**PROBLEM DETAILS**
Count how many of the lines below contain the string "Toggle", treating uppercase and lowercase as different. Reply with the number alone.

[Rows of pointing data]
===============

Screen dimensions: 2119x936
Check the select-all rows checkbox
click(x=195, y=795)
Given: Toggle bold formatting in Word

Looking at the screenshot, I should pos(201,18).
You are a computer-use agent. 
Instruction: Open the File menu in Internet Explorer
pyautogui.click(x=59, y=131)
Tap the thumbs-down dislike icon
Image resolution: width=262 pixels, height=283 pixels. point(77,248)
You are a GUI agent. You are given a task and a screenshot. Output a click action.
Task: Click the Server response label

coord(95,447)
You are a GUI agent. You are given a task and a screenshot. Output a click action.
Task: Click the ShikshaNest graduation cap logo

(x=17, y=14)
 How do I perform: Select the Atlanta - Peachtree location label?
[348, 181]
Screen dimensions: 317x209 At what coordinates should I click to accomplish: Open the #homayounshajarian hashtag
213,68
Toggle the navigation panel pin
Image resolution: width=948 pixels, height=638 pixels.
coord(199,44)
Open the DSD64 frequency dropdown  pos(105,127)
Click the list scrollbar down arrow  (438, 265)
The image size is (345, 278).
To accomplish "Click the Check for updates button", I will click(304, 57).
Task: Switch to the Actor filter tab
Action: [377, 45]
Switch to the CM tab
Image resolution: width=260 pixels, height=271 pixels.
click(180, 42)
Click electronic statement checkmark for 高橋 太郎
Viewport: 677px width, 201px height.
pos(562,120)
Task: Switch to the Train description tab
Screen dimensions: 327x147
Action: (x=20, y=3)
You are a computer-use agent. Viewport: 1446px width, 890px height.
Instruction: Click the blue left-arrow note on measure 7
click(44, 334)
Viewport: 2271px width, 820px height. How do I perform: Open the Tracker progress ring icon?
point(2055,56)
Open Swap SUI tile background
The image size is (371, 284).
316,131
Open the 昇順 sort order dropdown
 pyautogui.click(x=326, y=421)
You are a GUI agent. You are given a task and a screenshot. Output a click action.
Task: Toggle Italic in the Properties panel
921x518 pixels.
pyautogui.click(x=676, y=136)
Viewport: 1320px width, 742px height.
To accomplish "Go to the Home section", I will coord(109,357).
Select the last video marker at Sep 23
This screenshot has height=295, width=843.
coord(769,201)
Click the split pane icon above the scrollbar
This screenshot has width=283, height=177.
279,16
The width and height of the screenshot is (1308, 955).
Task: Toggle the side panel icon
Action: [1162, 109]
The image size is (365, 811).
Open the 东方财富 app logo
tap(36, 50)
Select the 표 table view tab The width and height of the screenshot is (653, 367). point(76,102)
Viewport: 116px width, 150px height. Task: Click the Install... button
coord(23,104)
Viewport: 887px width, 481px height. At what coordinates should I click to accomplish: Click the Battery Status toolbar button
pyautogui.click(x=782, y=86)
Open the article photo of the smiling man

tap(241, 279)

===============

**RIGHT ANSWER**
4